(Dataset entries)

*** Begin section ***

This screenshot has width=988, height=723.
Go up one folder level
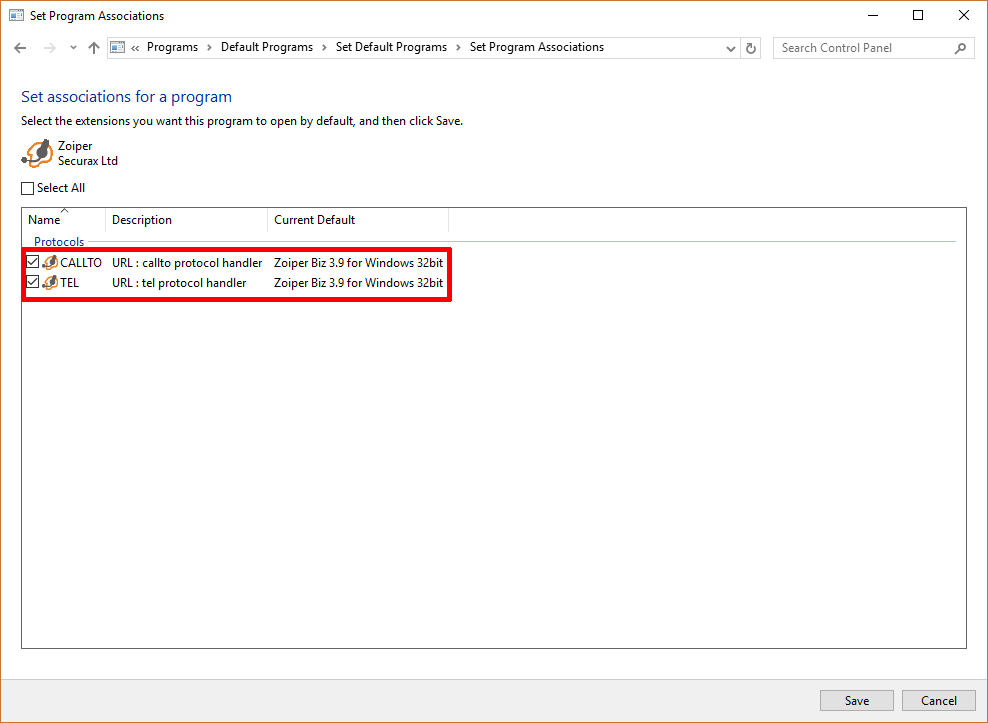pos(94,48)
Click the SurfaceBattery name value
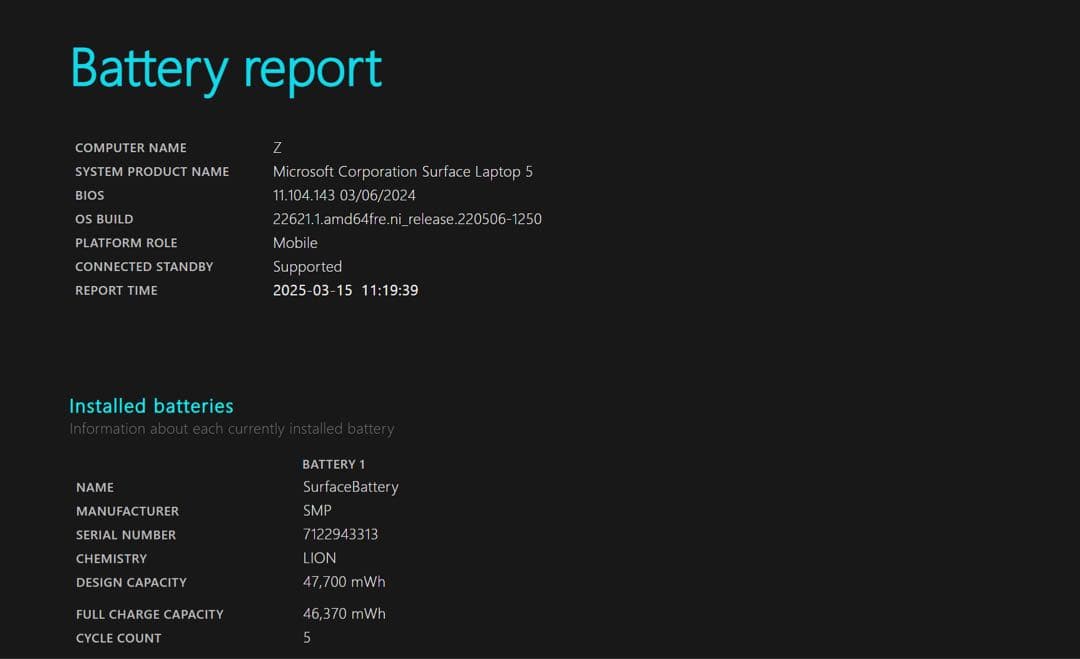This screenshot has width=1080, height=659. point(350,487)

*** End section ***

With the pictures left out, transcribe exactly the lines from the line holding "Go up one folder level" through the closing line of the entries.

* [RESPONSE AREA]
Go up one folder level
pos(94,48)
Click the SurfaceBattery name value
This screenshot has width=1080, height=659. point(350,487)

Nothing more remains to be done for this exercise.